Front brake pads tend to wear out faster than rear brake pads due to the fact that the weight of a vehicle shifts forward as it slows to a stop. Vehicles that have anti-lock brakes, electronic stability or traction control systems may be prone to more rear brake pad wear. Find out more about brake pad replacement, including the frequency of changing pads and brake pad and rotor replacement cost.

What Causes Brake Pad Wear

Brake pads made of ceramic, organic or semi-metallic materials wear down over time due to exposure to heat and friction. When you depress the brake pedal, pistons and calipers on each brake activate to create contact between pads and rotors. The friction and heat buildup and release that follow cause brake pads to wear down over time.

Most brake pads start out around 12 millimeters thick. Many pads have built-in burrs at the 3 mm level that make a sound when coming into contact with rotors. This brake pad design signals that wear has progressed to a point where rotors, calipers and other brake system components could sustain damage during slowing and stopping.

How To Prevent Brake Pad Wear

It is impossible to keep brake pads from wearing down, as these components are made of materials that are designed to resist wear, but inevitably succumb to the force of friction.  The more frequently you brake, the faster brake pads may wear down.

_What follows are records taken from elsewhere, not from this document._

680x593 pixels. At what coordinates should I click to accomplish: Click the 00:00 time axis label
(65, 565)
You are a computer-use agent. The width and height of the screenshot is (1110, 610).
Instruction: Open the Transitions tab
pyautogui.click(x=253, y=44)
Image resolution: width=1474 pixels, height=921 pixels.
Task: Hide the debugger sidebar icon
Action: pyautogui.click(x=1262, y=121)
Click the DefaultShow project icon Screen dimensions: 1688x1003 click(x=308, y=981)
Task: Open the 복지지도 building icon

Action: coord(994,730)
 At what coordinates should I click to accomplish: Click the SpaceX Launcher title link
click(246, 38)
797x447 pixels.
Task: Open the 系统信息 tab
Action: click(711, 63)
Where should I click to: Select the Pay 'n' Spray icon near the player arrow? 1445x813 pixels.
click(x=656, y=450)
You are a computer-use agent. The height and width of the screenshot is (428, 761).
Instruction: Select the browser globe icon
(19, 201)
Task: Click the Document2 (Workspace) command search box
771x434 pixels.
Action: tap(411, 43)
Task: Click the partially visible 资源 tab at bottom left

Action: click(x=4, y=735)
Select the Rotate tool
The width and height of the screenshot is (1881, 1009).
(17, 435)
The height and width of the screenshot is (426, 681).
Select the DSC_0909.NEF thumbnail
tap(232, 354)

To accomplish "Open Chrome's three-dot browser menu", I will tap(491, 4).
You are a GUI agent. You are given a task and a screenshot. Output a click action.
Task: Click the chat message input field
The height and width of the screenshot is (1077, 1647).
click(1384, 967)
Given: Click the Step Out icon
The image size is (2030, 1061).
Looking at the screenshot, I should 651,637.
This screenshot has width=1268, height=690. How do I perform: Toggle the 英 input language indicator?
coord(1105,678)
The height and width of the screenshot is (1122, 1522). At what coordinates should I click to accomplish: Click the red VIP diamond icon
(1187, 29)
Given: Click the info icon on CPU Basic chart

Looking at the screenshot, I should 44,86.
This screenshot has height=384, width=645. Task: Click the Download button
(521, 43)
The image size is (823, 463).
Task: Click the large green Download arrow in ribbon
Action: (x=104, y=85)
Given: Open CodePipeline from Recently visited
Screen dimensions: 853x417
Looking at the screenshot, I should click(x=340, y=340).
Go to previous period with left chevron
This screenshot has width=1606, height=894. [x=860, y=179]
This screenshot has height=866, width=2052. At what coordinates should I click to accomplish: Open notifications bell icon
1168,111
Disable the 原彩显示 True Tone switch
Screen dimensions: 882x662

In general, highway driving puts less wear on brakes than urban environments with traffic.

When possible, you should try to brake at lower speeds. Stopping a vehicle that was traveling at highway speed is more damaging to brakes and may have more of an impact on front brakes as the weight of a vehicle shifts forward. Make sure that all other brake components are functioning properly to prevent uneven wear, particularly if a vehicle has automated anti-lock, stability or traction systems.

Why To Change Brake Pads In Pairs

The front and rear wheels of a vehicle with disc brakes have individual sets of brake pads along with brake system components such as rotors and calibers. Changing out the brakes on a single wheel can cause uneven braking, particularly since new pads are up to three to four times as thick as pads that have worn down to being just 4 mm or 3 mm thick.

As soon as you see pads are wearing thin, start looking for AutoZone coupons for your preferred brand and pad material. A vehicle brake system can operate as intended when brake pads of matching thickness are installed on both front wheels, both rear wheels or all four wheels. Even levels of wear can also support the function of anti-lock brakes or stability and traction systems.

It is also beneficial to keep a close eye on the level of wear on front and rear brakes. Regularly checking the condition of these parts can help to determine whether signs of uneven wear could point toward underlying problems such as blocked brake lines, malfunctioning calipers, seized guide pins or warped rotors.